Las dos continuaron con el desayuno sin percatarse de que, parapetada detrás de una de las columnas, Esperanza, ya levantada, había escuchado toda la charla y había entendido perfectamente que, a partir de esa conversación, su vida había dado un giro copernicano.

Desde ese momento, Esperanza viviría en permanente vigilia, escudriñando el horizonte del “Wilderness”, el infinito mar de tierra, arena y espinas, desde donde vendrían los espíritus malignos que, según dicen los nativos de esas tierras, buscan robarle su alma virgen.

Se vistió como pudo y abrió su mochila de música buscando el sobre con papeles que Norman le había dado en custodia.

Con el paquete bajo el brazo, Esperanza salió del rancho por la puerta trasera, corriendo hacia una pequeña madriguera que había descubierto detrás del corral de los caballos. Se trataba de una pequeña cueva abandonada, probablemente obra de un mapache solitario, un hurón o algún otro animal de rapiña del desierto, pero que sería de mucha utilidad para esconder aquello que los espectros de las sombras vendrían a buscar.

Del establo, la niña se llevó un pequeño cajón de madera, antiguo envase de pequeñas frutas ahora vacío. Allí dentro colocó el sobre y clavó la tapa protegiendo el valioso contenido.

Pero antes de depositarlo en la antigua guarida de las alimañas, cortó un fragmento del sobre que contenía cierta información y se lo guardó en el bolsillo de su overall de denim. Luego depositó el cajón en el escondrijo y lo tapó con piedras y tierra.

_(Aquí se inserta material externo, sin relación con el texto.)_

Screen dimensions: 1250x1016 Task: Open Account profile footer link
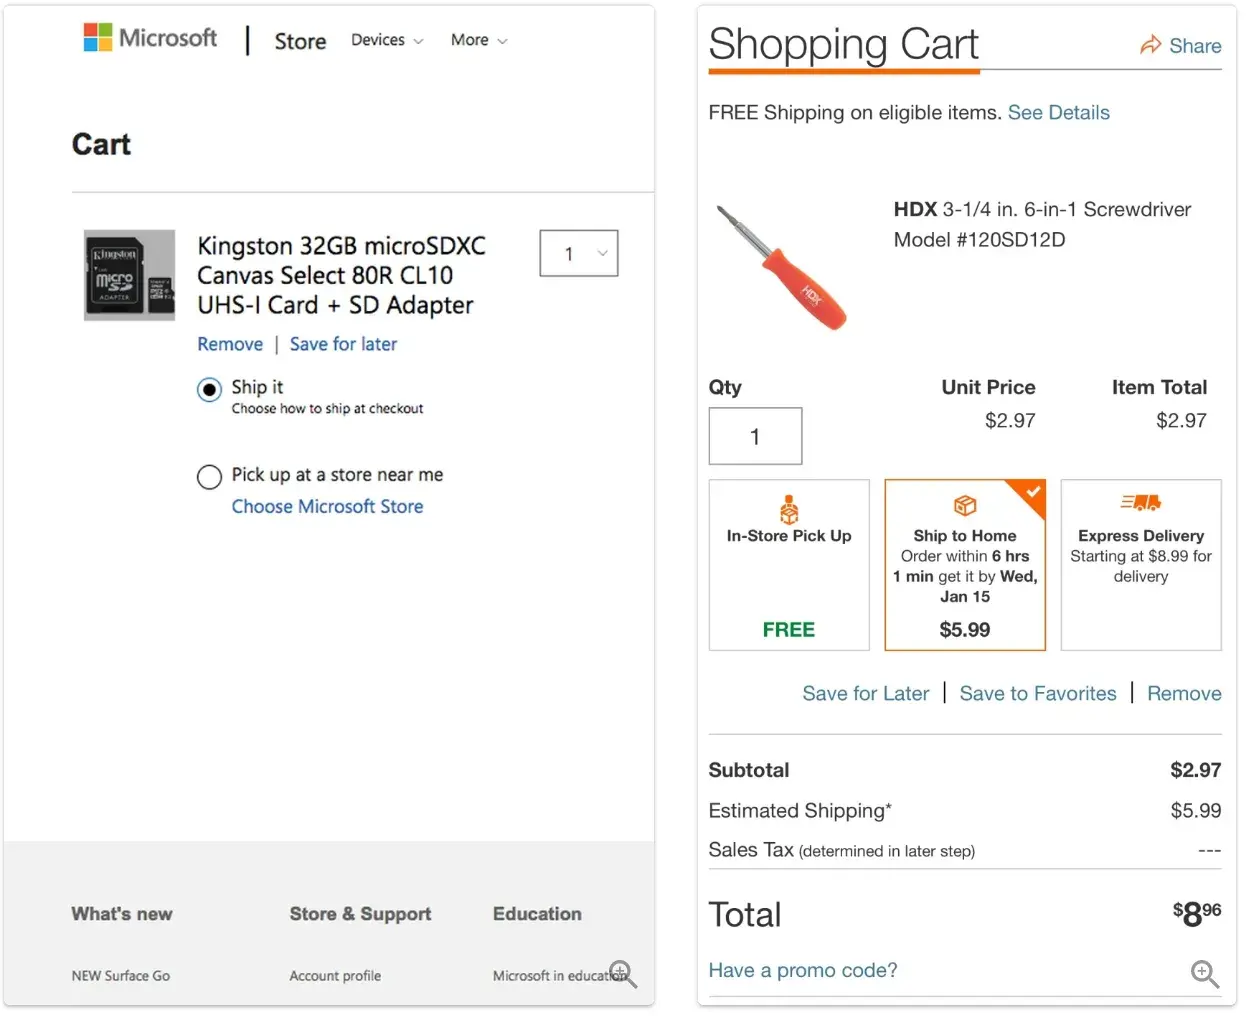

Hecho esto, se puso de pie y corrió orgullosa hacia la casa. Ya nadie sabría qué ni dónde buscar lo que Norman tan preciadamente quiso ocultar.

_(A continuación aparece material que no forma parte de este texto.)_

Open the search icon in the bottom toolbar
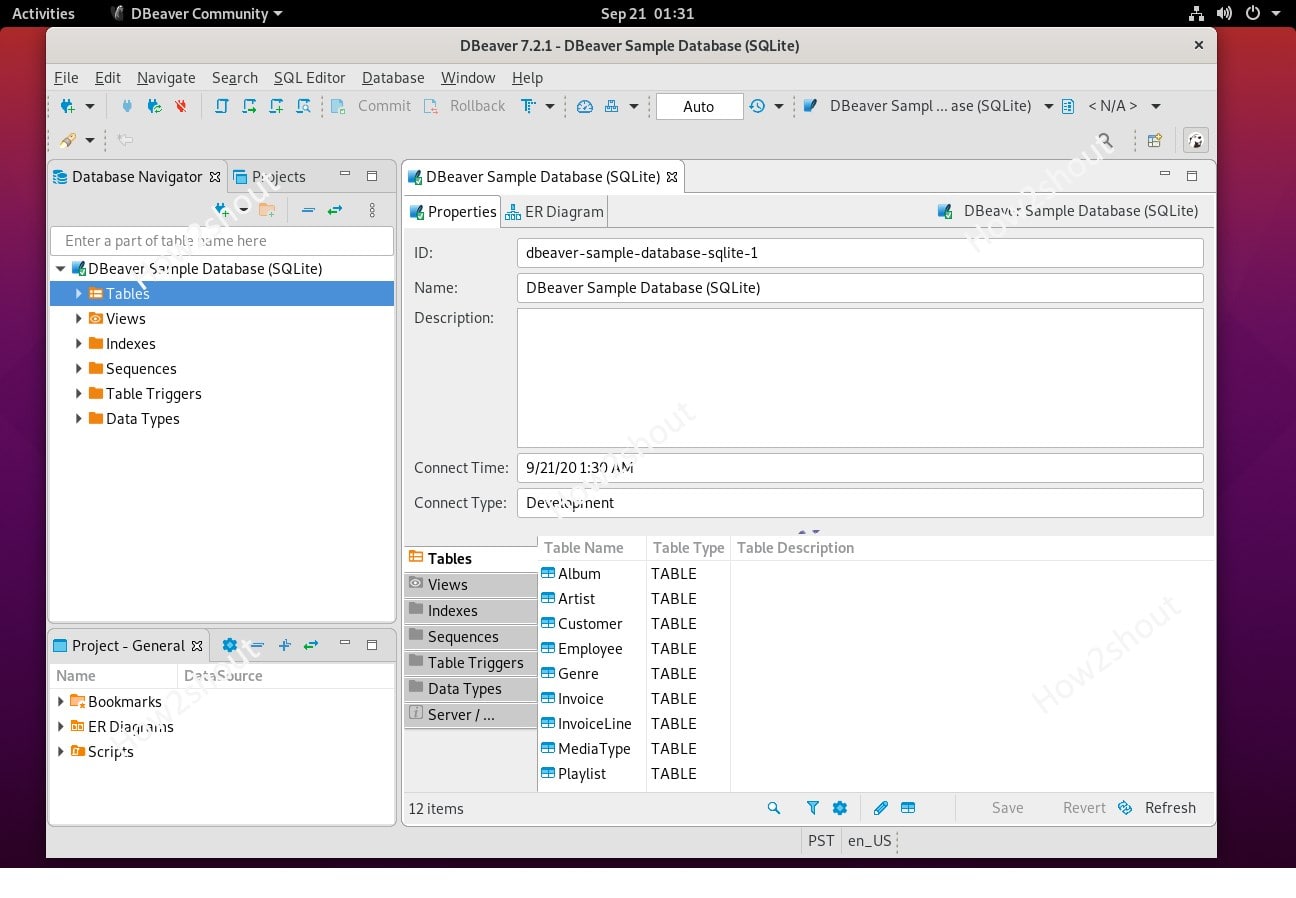Image resolution: width=1296 pixels, height=898 pixels. point(774,807)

Mientras tanto, en su bolsillo, Esperanza guardaba un trozo de papel de estraza con una nueva hoja de  ruta a seguir, una nueva e inesperada directiva que “el fantasma” le enviaba desde el inframundo, en el siguiente paso hacia la verdad.

Emocionada, la pequeña vaquera miró el trozo de papel y leyó para sí lo que  Norman había escrito. Con su característica caligrafía, el pianista había apuntado dos datos:

Un numero de teléfono, y un nombre: Rosalyn.